* start ARTICLE *
We resampled original data (empirical and simulated) by randomly drawing individuals (without replacement) until a fixed proportion of total species richness of each site was recorded. This proportion (henceforth ‘sample completeness’) is a direct and intuitive measure of undersampling. Probabilities of encountering particular species were given by their relative abundance in the full data for the respective site. We simulated sample completeness from 0·3 (i.e. only 30% of the species at each site have been recorded) to 1·0 in intervals of 0·1. For each level of sample completeness, we performed a bootstrapping analysis with 1000 undersampled distributions and calculated all metrics (Table 1) for each bootstrap sample.

We measured bias by comparing results from incomplete samples to those from all data for all chosen metrics respectively. As a measure of comparison, we used the mean error (of 1000 bootstrap replications) divided by the interval length (interval-scaled mean error, ISME; i.e. scaled to 1 for dissimilarities ranging from 0 to 1, scaled to number of sites-1 for true beta diversites, etc.). For pairwise dissimilarities, ISME was calculated for all unique site-by-site pairs. We considered separately the 15 pairwise calculations for empirical data, but we used locally weighted regression spline smoothing (LOESS) to indicate average trends for the 300 site pairs from each simulation.
* end ARTICLE *
WHAT IS NEEDED: Continue the passage on undersampling bias in diversity metrics, picking up after its final sentence.
* start DATA SECTION *
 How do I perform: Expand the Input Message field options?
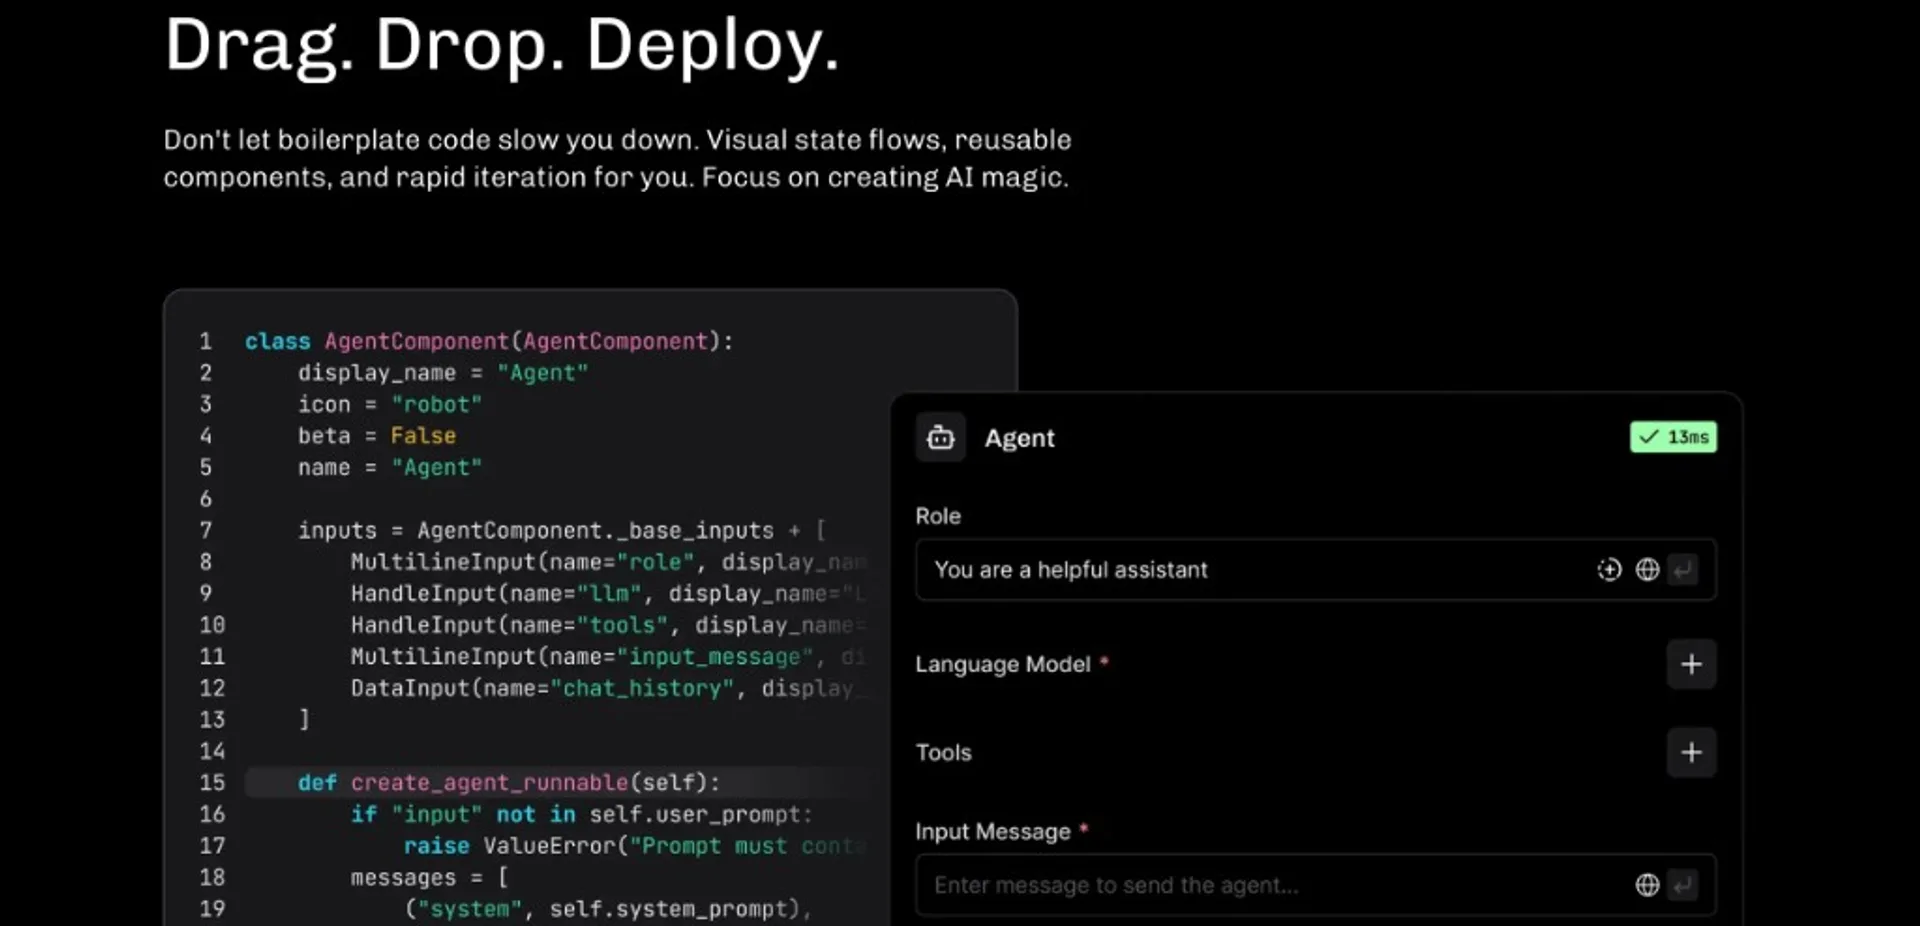(1684, 885)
* end DATA SECTION *
RESPONSE TO THE EXERCISE:
However, for pairwise site dissimilarities, we also compared observed dissimilarity matrices from undersampled data to true matrices by linear correlation (i.e. Pearson r). The rationale behind this is that many ecologists would be satisfied if dissimilarities of sites in the sample matrix in relation to each other correspond with their relative position derived from complete data, even if numerical values in site x site comparisons were biased, i.e. different from complete data-values. If dissimilarity data are used for further correlation analysis (e.g. with environmental conditions), preserving the right order is more relevant for correct conclusions than deviation in absolute values. Bias (i.e. deviation in numerical values from those based on complete data), on the other hand, is more important if data are compared with other studies. Thus, it depends on the specific use of data whether ISME or correlation is more useful to quantify undersampling effects, and we present and discuss both assessments. We assessed the estimates using averages from bootstrapping and indicated their precision (Walther & Moore 2005) by drawing standard deviations in figures.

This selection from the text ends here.